One hour after the last RI test, brains were rapidly removed after cervical dislocation and sliced to 1mm thick coronal sections using the mouse brain slicer matrix (Alto Stainless Steel Coronal 1.00mm Brain Matrix, CellPoint Scientific) on ice. The medial prefrontal cortex, ventral striatum, hypothalamus, and DRN were removed using 2 mm punch cannula (Harris Uni-Core-2.00, Electron Microscopy Sciences) in ice-cold PBS. Samples were collected into 1.5 mL tubes, immediately frozen on dry ice, and stored at −80 °C. To measure brain IL-1β level, 100 μL extraction solution (20 mmol/L Tris-HCl, 150 mmol/L NaCl, 1 % Triton-X100, and 1 μg/mL protease inhibitor cocktail [Complete tablet; Roche Diagnostics] in distilled water) was added to each frozen brain sample, and samples homogenized on ice.
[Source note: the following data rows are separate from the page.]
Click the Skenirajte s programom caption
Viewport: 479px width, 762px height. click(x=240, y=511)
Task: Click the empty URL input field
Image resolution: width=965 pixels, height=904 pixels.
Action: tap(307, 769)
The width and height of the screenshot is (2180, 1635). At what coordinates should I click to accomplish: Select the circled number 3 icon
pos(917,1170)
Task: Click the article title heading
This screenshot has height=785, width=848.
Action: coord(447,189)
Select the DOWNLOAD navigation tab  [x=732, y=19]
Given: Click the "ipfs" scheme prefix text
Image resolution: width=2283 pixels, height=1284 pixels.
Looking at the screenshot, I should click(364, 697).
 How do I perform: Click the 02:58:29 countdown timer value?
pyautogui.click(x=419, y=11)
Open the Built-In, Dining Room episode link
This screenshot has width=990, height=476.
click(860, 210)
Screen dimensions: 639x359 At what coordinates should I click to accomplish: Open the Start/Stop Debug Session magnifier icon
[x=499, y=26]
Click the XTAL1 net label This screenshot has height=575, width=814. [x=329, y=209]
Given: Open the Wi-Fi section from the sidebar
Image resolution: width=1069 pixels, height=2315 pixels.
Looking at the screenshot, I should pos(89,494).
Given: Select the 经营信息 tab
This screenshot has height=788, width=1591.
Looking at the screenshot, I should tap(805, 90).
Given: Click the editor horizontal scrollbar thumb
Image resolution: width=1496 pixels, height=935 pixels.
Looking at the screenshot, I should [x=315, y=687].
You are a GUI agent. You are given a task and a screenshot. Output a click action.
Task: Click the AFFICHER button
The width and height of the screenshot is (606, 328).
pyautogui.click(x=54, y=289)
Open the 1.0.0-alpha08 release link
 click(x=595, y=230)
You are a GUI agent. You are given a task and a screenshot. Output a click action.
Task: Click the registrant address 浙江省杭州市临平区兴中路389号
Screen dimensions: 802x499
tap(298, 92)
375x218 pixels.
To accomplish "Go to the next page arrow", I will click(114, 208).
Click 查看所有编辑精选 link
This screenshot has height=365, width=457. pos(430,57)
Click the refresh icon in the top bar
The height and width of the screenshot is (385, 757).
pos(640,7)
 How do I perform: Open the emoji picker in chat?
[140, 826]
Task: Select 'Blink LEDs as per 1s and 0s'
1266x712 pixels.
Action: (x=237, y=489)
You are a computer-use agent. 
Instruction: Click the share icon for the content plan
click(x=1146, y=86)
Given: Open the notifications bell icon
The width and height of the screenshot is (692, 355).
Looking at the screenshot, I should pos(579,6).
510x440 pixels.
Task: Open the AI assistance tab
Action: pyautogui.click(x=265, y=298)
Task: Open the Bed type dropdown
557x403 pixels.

Then, samples were agitated for 90 min at 4 °C, centrifuged at 956 × g for 20 min at 4 °C, and the supernatants were collected into new tube. They were stored at −80 °C until ELISA assays were performed. For multiplex ELISA analysis, the DRN sample was collected the same as described above for IL-1β measurement, except the tissue was homogenized with ProcartaPlex cell lysis buffer (ThermoFisher) and left on ice for 30 min before centrifugation and collection of supernatant.